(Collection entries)

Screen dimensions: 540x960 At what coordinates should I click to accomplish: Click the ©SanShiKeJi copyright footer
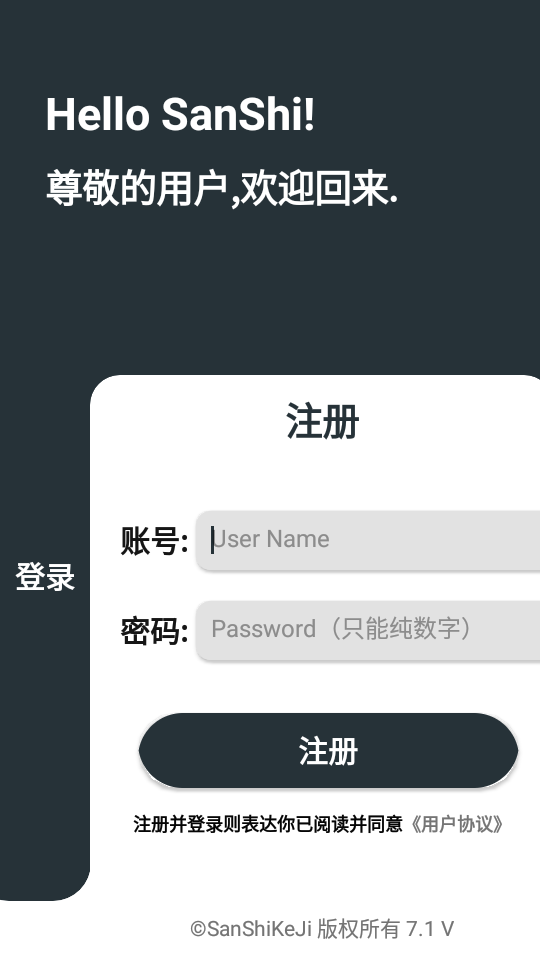321,929
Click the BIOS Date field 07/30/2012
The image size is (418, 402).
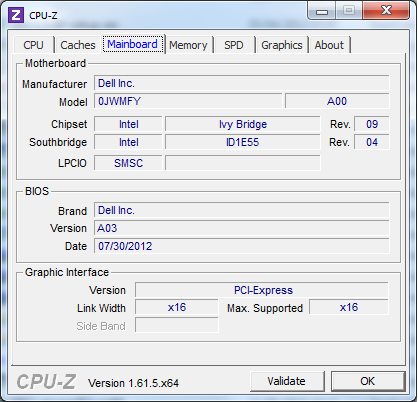click(x=242, y=246)
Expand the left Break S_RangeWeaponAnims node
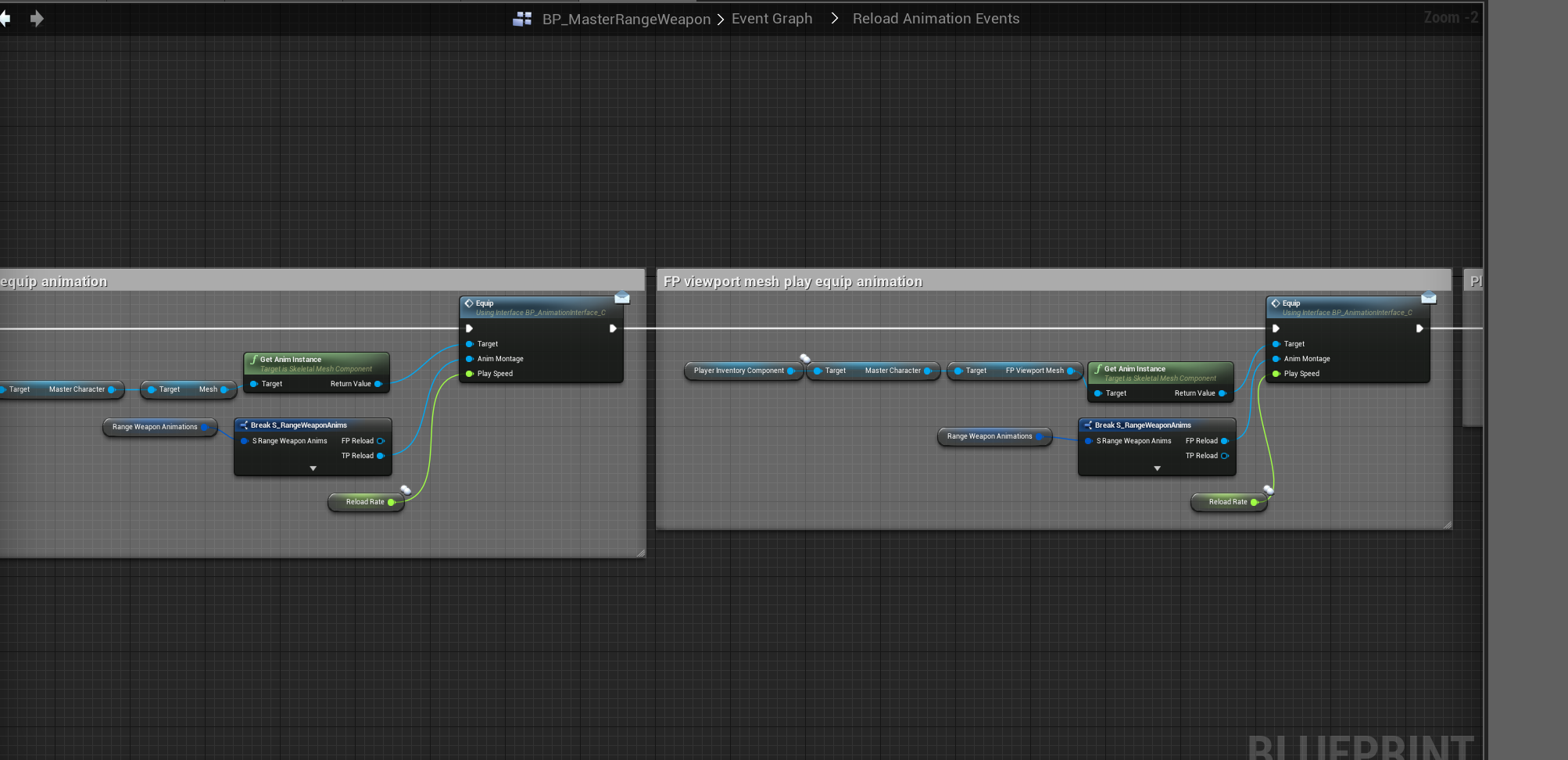This screenshot has width=1568, height=760. [313, 468]
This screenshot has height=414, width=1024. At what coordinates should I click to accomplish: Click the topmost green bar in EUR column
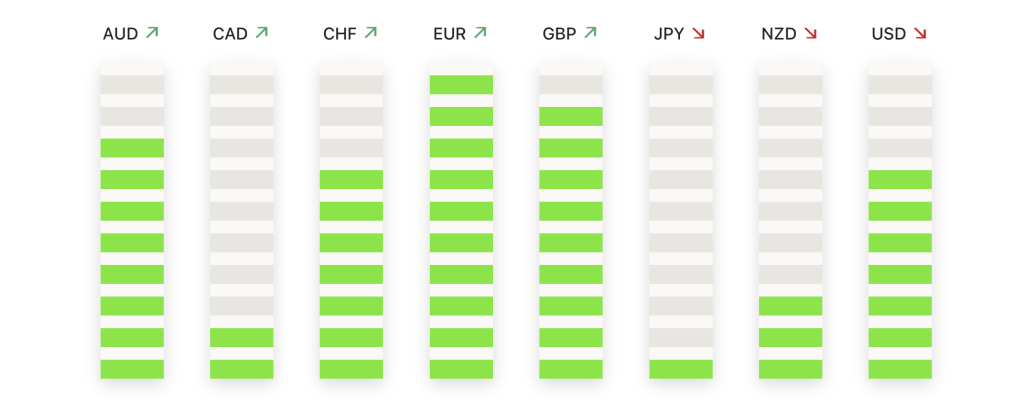click(x=461, y=85)
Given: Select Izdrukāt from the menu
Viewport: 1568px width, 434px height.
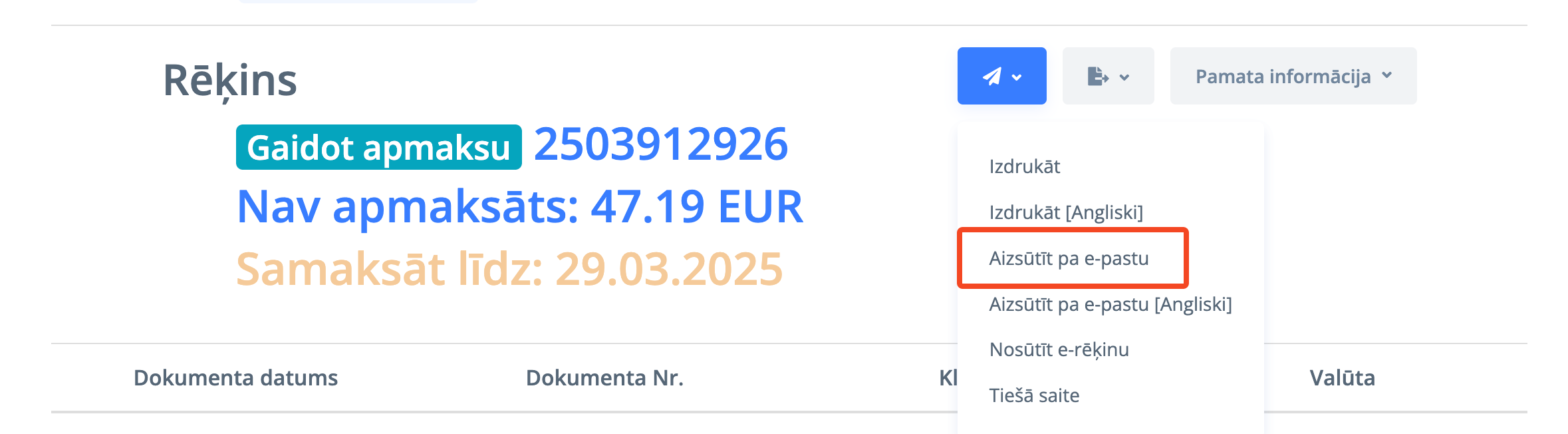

What you need to do:
Print the entries again exactly as they appear above. Do not print the pictures.

Solution:
Screen dimensions: 540x960 At what coordinates should I click to accomplish: Click the ©SanShiKeJi copyright footer
321,929
Click the BIOS Date field 07/30/2012
The image size is (418, 402).
click(x=242, y=246)
Expand the left Break S_RangeWeaponAnims node
This screenshot has width=1568, height=760. [313, 468]
This screenshot has height=414, width=1024. At what coordinates should I click to accomplish: Click the topmost green bar in EUR column
click(x=461, y=85)
Given: Select Izdrukāt from the menu
Viewport: 1568px width, 434px height.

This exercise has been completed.